Could you copy each of the entries below word for word, leaving the pictures out of your answer?

Start Exercise data

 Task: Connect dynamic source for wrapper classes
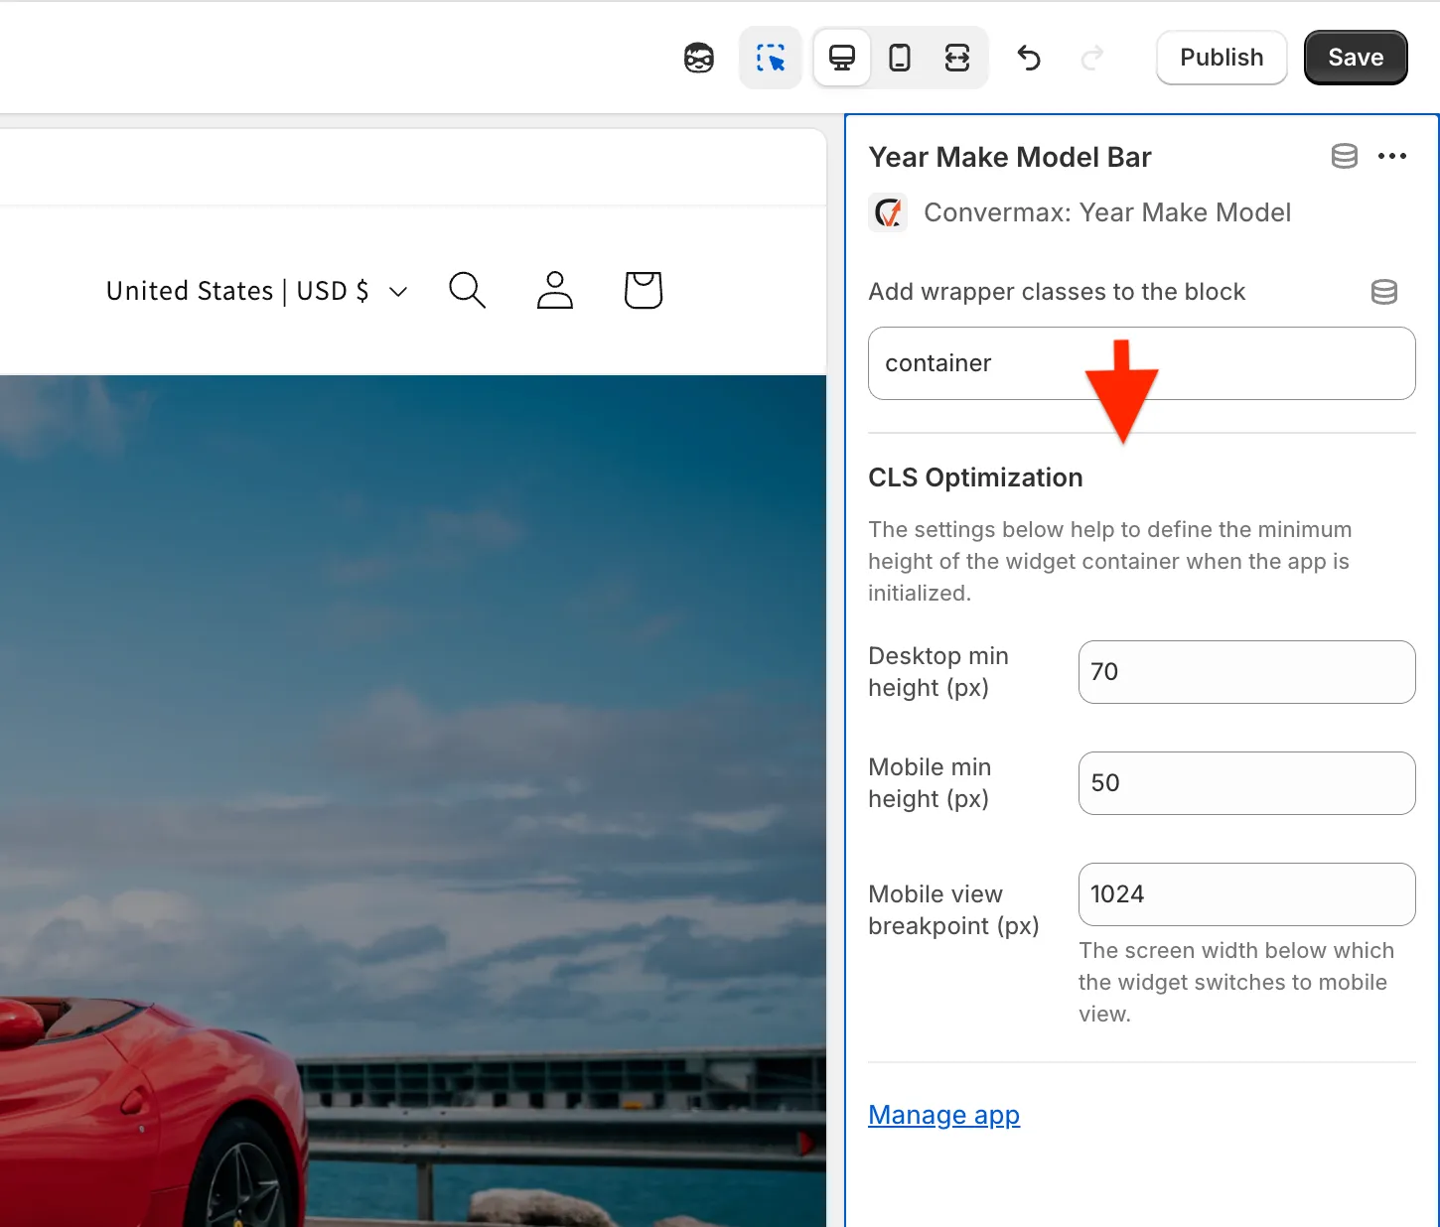(x=1383, y=292)
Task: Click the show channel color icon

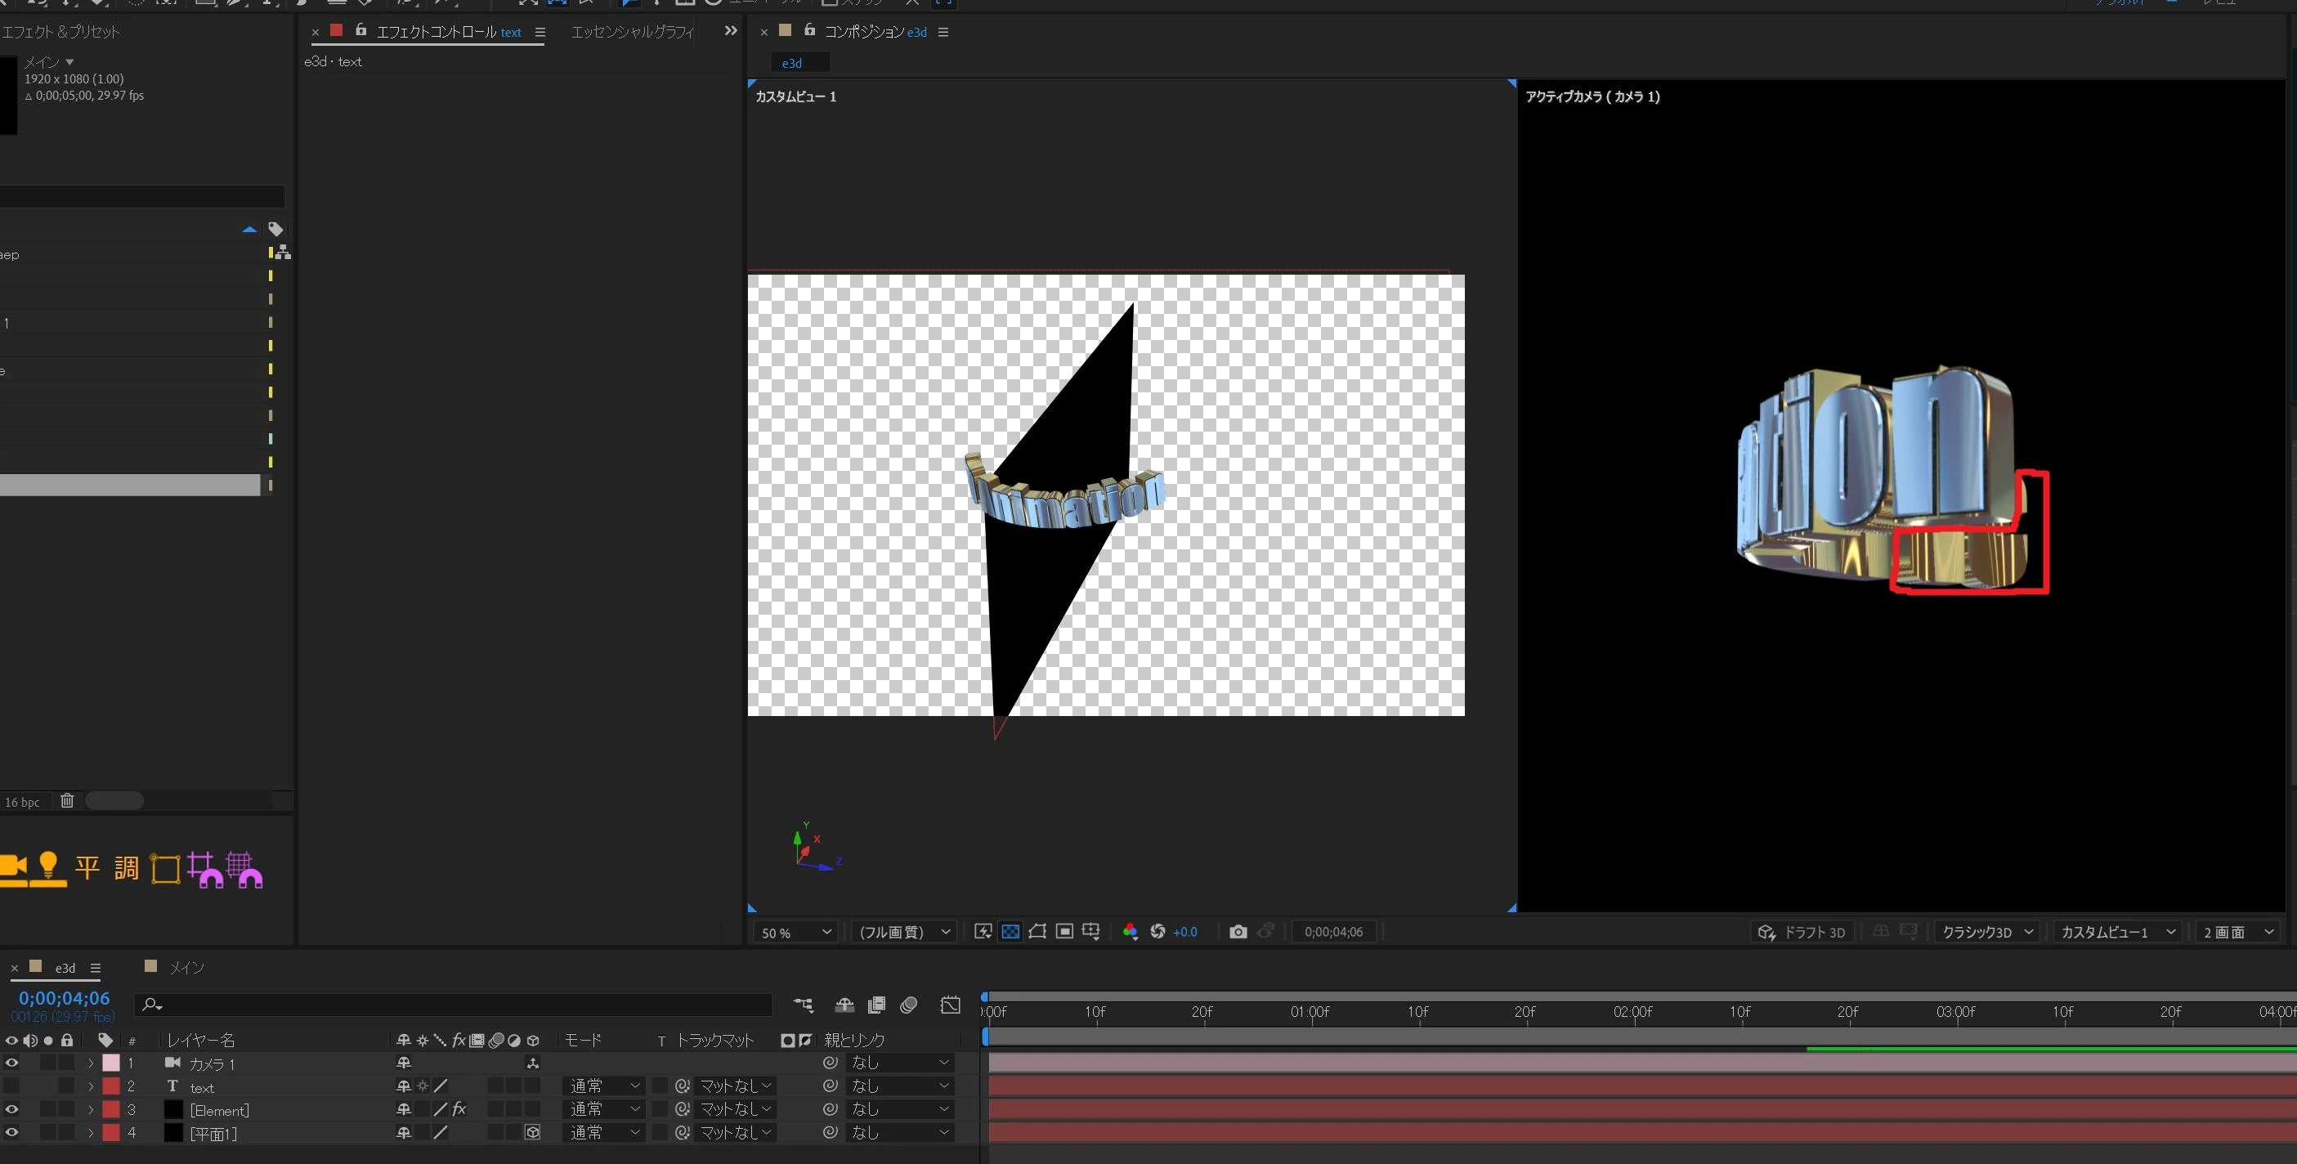Action: (1130, 931)
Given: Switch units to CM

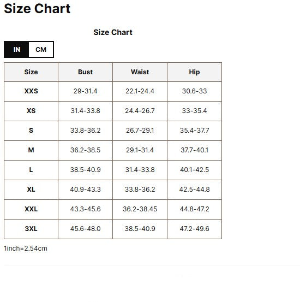Looking at the screenshot, I should tap(41, 50).
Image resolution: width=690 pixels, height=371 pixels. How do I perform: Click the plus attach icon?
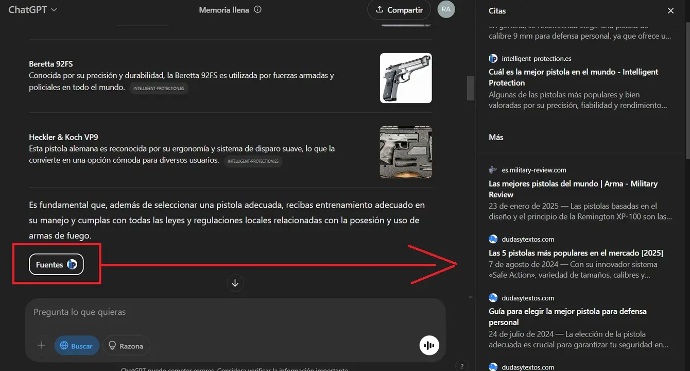(41, 346)
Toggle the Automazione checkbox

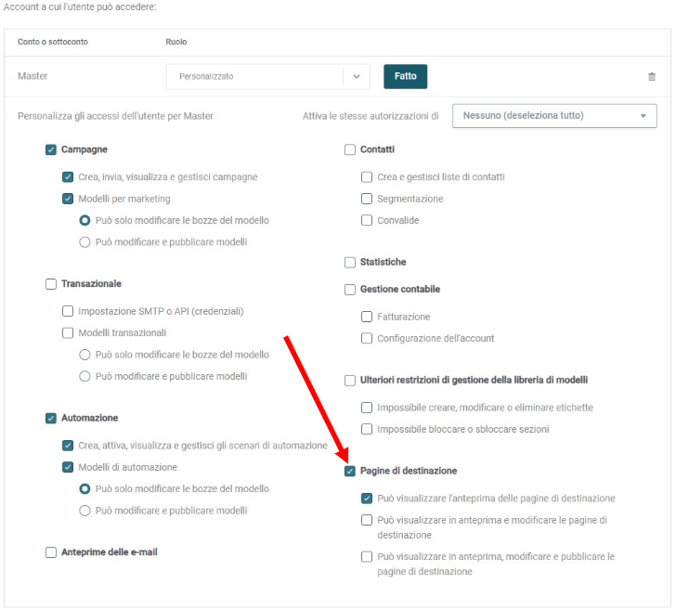[51, 418]
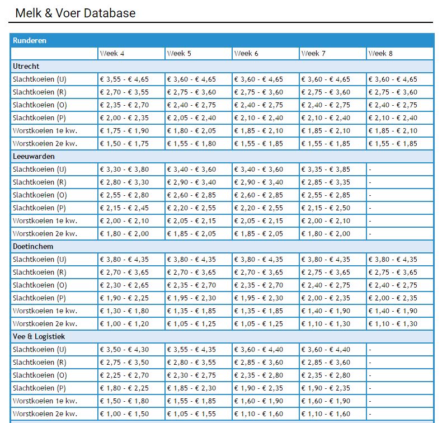Choose the Week 7 column header

[313, 54]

End Exercise data

▸ Result of this exercise
 Task: Connect dynamic source for wrapper classes
(x=1383, y=292)
Task: Click the show channel color icon

Action: (1130, 931)
Given: Switch units to CM

Looking at the screenshot, I should tap(41, 50).
Image resolution: width=690 pixels, height=371 pixels. How do I perform: Click the plus attach icon?
(41, 346)
Toggle the Automazione checkbox

[51, 418]
Choose the Week 7 column header

[313, 54]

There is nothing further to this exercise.